Al-Hafizh Ibnu Katsir rahimahullahu ketika menafsirkan ayat dalam surah An-Nisa` di atas, menyatakan: "Yakni perindahlah ucapan kalian terhadap mereka (para istri) serta perbaguslah perilaku dan penampilan kalian sesuai kemampuan. Sebagaimana engkau menyukai bila ia (istri) berbuat demikian, maka engkau (semestinya) juga berbuat yang sama. Allah Subhanahu wa Ta'ala berfirman dalam hal ini:

"Dan para istri memiliki hak yang seimbang dengan kewajibannya menurut cara yang ma'ruf." (Al-Baqarah: 228)

Rasulullah Shallallahu 'alaihi wa sallam sendiri telah bersabda:
"Sebaik-baik kalian adalah yang paling baik terhadap keluarganya (istrinya). Dan aku adalah orang yang paling baik di antara kalian terhadap keluarga (istri)-ku."

Termasuk akhlak Nabi Shallallahu 'alaihi wa sallam, beliau sangat baik pergaulannya dengan para istrinya. Wajahnya senantiasa berseri-seri, suka bersenda gurau dan bercumbu rayu dengan istri, bersikap lemah-lembut terhadap mereka dan melapangkan mereka dalam hal nafkah serta tertawa bersama mereka. Sampai-sampai, beliau pernah mengajak 'Aisyah Ummul Mukminin radhiyallahu 'anha berlomba (lari), dalam rangka menunjukkan cinta dan kasih sayang beliau terhadapnya." (Tafsir Ibnu Katsir, 2/173)

Masih keterangan Al-Hafizh Ibnu Katsir rahimahullahu: "(Termasuk cara Rasulullah Shallallahu 'alaihi wa sallam dalam memperlakukan para istrinya secara baik adalah) setiap malam beliau biasa mengumpulkan para istrinya di rumah istri yang mendapat giliran malam itu. Hingga terkadang pada sebagian waktu, beliau dapat makan malam bersama mereka. Setelah itu, masing-masing istrinya kembali ke rumah mereka. Beliau pernah tidur bersama salah seorang istrinya dalam satu selimut. Beliau meletakkan ridanya dari kedua pundaknya, dan tidur dengan izar. Setelah shalat 'Isya, biasanya beliau Shallallahu 'alaihi wa sallam masuk rumah dan berbincang-bincang sejenak dengan istrinya sebelum tidur guna menyenangkan mereka." (Tafsir Ibnu Katsir, 2/173)

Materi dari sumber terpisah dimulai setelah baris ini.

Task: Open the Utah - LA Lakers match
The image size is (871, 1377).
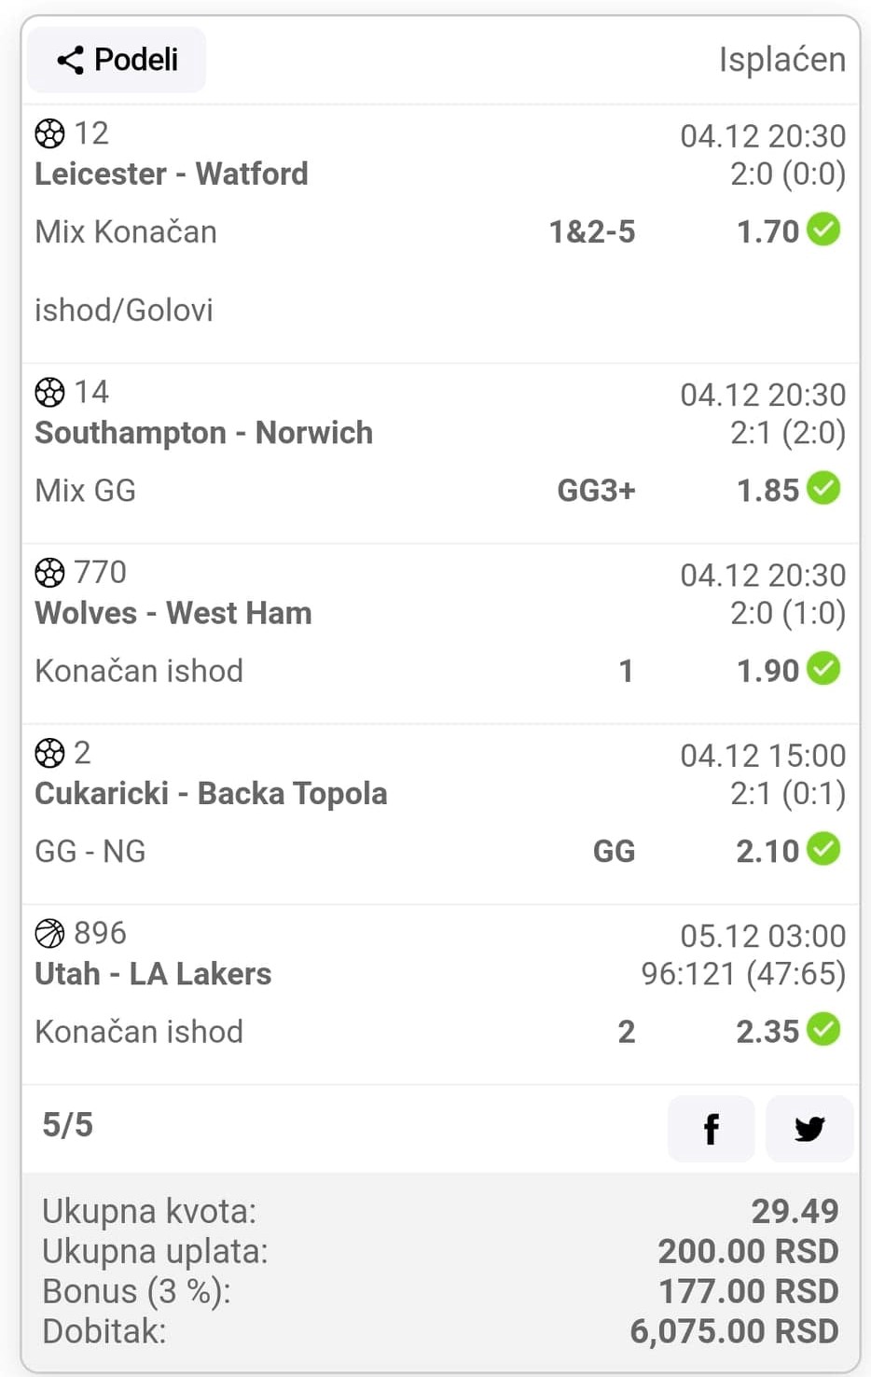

3. Mendapat nafkah dan pakaian
Hak mendapat nafkah dan pakaian ini ditunjukkan dalam Al-Qur`anul Karim dari firman-Nya:
"…dan kewajiban bagi seorang ayah untuk memberikan nafkah dan pakaian kepada para ibu dengan cara yang ma'ruf." (Al-Baqarah: 233)

Demikian pula firman-Nya:

"Hendaklah orang yang diberi kelapangan memberikan nafkah sesuai dengan kelapangannya dan barangsiapa disempitkan rizkinya maka hendaklah ia memberi nafkah dari harta yang Allah berikan kepadanya. ." (Ath-Thalaq: 7)

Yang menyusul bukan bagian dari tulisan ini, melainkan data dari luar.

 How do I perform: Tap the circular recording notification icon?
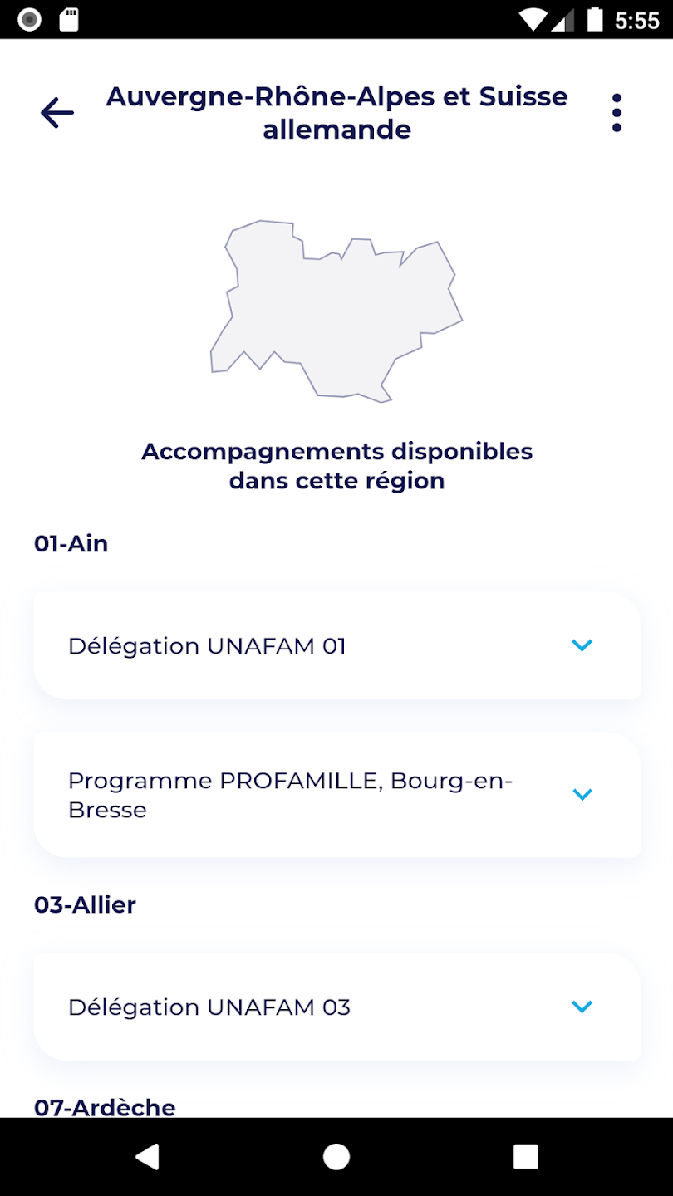[x=29, y=20]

Al-Hafizh Ibnu Katsir rahimahullahu ketika menafsirkan ayat dalam surah Al-Baqarah di atas, menyatakan, "Maksud dari ayat ini adalah wajib bagi seorang ayah untuk memberikan nafkah kepada para ibu yang melahirkan anak-anaknya serta memberi pakaian dengan ma'ruf, yaitu sesuai dengan kebiasaan yang berlangsung dan apa yang biasa diterima/dipakai oleh para wanita semisal mereka, tanpa berlebih-lebihan dan tanpa mengurangi, sesuai dengan kemampuan suami dalam keluasan dan kesempitannya." (Tafsir Ibnu Katsir, 1/371)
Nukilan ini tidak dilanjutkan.